Hi guys!
I have an idea of some autofocus module:
1. Need to copy Deep Neural Network basics (rewrite in C/C++?)
2. There is Tiny YOLOv3 for constrained environments:
https://pjreddie.com/darknet/yolo/The bad part is that weight file still too big (33.7 Mb), can we locate it in fragmented shoot_malloc memory?
3. Make a small JPG/any other fast format dump from the video stream
4. Analyze it using YOLO, detect e.g. faces, optionally draw bounding boxes around on LiveView
5. Saving size of bounding box and it's position
6. If bounding box became bigger - focusing front, if became smaller - focusing back
7. Also we have info about focal length and resolution, so we can calculate physical size of subject in bounding box, isn't it? It can help sometimes I think.
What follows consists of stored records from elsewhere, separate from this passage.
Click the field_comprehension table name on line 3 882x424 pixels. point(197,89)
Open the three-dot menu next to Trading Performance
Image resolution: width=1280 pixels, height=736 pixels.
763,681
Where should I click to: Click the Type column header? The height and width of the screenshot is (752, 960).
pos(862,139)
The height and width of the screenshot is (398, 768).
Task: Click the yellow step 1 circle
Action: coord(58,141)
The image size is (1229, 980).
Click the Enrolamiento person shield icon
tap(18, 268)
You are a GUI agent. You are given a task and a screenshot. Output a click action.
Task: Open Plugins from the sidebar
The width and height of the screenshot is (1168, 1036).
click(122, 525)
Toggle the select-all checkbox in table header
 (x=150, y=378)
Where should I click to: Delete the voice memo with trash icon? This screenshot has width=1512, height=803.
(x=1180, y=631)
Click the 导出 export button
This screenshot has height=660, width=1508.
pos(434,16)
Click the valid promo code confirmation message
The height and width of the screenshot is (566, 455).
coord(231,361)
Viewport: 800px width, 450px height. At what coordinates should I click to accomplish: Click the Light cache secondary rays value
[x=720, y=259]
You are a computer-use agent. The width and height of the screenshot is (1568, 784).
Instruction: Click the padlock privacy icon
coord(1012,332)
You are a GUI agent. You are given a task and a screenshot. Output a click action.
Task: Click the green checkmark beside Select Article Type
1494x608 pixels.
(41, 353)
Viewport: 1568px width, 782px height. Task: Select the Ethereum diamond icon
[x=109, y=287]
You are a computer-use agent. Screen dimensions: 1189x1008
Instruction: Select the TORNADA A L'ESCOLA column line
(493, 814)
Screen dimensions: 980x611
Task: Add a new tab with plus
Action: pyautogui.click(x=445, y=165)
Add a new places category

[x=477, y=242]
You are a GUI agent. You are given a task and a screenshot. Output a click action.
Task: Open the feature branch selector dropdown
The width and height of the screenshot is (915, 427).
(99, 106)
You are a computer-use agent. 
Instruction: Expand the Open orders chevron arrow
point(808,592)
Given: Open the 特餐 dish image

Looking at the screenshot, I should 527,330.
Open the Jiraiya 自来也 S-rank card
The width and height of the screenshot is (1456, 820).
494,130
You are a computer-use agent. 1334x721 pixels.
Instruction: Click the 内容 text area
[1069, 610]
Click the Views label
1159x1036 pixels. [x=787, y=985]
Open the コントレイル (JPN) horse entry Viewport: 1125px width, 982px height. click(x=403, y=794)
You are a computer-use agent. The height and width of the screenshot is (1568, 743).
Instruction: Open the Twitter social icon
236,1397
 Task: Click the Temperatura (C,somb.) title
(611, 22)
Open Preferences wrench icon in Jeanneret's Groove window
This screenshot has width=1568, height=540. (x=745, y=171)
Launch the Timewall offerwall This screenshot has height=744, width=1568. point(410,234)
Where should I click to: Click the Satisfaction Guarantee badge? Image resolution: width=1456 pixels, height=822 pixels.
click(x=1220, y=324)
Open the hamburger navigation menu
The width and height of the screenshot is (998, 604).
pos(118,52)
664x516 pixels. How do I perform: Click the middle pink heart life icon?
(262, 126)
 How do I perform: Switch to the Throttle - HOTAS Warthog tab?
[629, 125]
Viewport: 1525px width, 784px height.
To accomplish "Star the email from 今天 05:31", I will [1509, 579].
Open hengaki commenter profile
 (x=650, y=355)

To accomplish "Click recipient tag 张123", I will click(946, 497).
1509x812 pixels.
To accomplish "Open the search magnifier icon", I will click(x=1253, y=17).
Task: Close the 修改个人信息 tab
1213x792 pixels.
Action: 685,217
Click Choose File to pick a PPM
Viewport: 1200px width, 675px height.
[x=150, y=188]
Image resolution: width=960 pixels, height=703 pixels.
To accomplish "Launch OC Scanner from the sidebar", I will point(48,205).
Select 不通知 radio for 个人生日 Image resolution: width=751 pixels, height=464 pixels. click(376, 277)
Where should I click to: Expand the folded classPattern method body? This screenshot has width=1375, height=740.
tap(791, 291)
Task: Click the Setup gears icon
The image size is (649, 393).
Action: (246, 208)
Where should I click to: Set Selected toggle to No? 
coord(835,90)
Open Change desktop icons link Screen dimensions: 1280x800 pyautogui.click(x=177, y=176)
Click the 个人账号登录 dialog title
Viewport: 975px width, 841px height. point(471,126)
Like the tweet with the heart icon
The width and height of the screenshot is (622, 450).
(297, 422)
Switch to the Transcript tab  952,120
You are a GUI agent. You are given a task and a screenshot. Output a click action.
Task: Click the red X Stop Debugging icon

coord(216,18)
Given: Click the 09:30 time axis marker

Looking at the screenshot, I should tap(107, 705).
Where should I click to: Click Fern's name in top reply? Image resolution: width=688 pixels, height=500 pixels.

The most difficult part is to run all this stuff inside small memory and I'm not sure about CPU capabilities.
The other workaround is to train own DNN, not so powerful but enough to test and with small weights file.
What do you think?
P.S. The awesome part about YOLO is that it can detect not only faces, but subject. E.g. you can give the camera a command: "keep in focus this banana please" or "keep in focus this one horse please".
P.S.S. We will need an interface to switch between the targets (joystick?) and a targets description itself (type in a keyboard? predefined choise menu: animals, people faces, cars etc.).
I have 5D Mark II. so I'm asking here.
Also I get some old knowledge of C/C++, and some ASM, but never developed any low-level things, only video-games.